-- Start Reading text --

The California bar exam is July 28th, 29th and 30th. I graduate May 22nd. My tentative plan is to hire a nanny for the months of June and July. I was thinking 40 hours a week...hopefully enough time to listen to my ipod lectures, study and occasionally do me-stuff (like errands or the gym... haha, maybe).
I emailed local chapters of my sorority (I knew that would serve a purpose after college!) to advertise a nanny position for this summer while I study for the bar. Now I have to interview them and decide exactly what I want.
I have no idea how much to pay. When I nannied in college, I was paid $15 an hour for really easy work (an 8 year old boy and a 12 year old girl, but usually just one of them at a time...just hanging out with the kids, nothing else). But I'm pretty sure I can't afford $4,500. Even $10 per hour would be a lot of money (although that's what I pay my babysitter now for 15 hours per week). Also, I'm guessing I should not pay under the table, which means that I will need to pay the nanny tax/benefits.

-- End Reading text --
-- Start Dataset section --

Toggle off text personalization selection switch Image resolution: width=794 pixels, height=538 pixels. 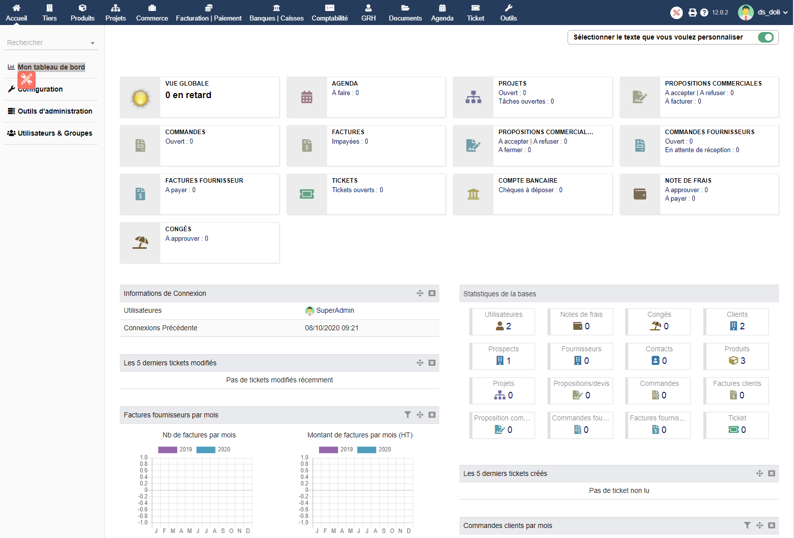pos(765,37)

-- End Dataset section --

Written request 1: Print the stretch of the post about hiring a summer nanny from "I have no idea" through "the nanny tax/benefits.".
Written request 2: Extend the post about hiring a summer nanny, picking up right after its final sentence.
The listing has no connection to the post about hiring a summer nanny.

Expected answer 1:
I have no idea how much to pay. When I nannied in college, I was paid $15 an hour for really easy work (an 8 year old boy and a 12 year old girl, but usually just one of them at a time...just hanging out with the kids, nothing else). But I'm pretty sure I can't afford $4,500. Even $10 per hour would be a lot of money (although that's what I pay my babysitter now for 15 hours per week). Also, I'm guessing I should not pay under the table, which means that I will need to pay the nanny tax/benefits.

Expected answer 2:
So I have two questions:
1. How many hours should I get a nanny for? I'm assuming I won't get much studying done when I'm home with Timmy alone, and I want to keep my weekends as free as possible as long as I can. But obviously I want to make sure I study enough to pass the bar the first time.
2. What is a fair salary to pay a college student to watch a 6 month old for two months? (Just hanging out with Timmy, no cooking/cleaning/etc...)
Or maybe I can just buy a bunch of batteries and keep Timmy in his swing, occasionally taking him out to feed and change him...
4 comments:
good luck with the nanny- a lot of day time nanny jobs I see are advertised at 12-15 an hour but if you figure out a price you can afford and advertise the job at that price i'm sure you will get interested people- girls LOVE babies!
i brought Jacob to school on monday and I swear I met a ton of girls I didn't know and they all begged me if they could watch him :)
In Portland the going nanny rate is 12-16 an hour, but be very careful about withholding taxes (and saving the money you're withholding, plus your portion) because it seriously adds up. I ended up with a massive (and I mean massive) tax bill the one year I had a nanny part of the time!
Oh, and your little guy is a DOLL! :)
I think $15 per hour is the going rate in Boston too... That's what we pay ours (a grad student who has 3 years experience, with infants) but I have a friend with triplets who pays less than that. She just asks the potential nanny what they'd like to make - let them set the price. I bet you could get a good deal.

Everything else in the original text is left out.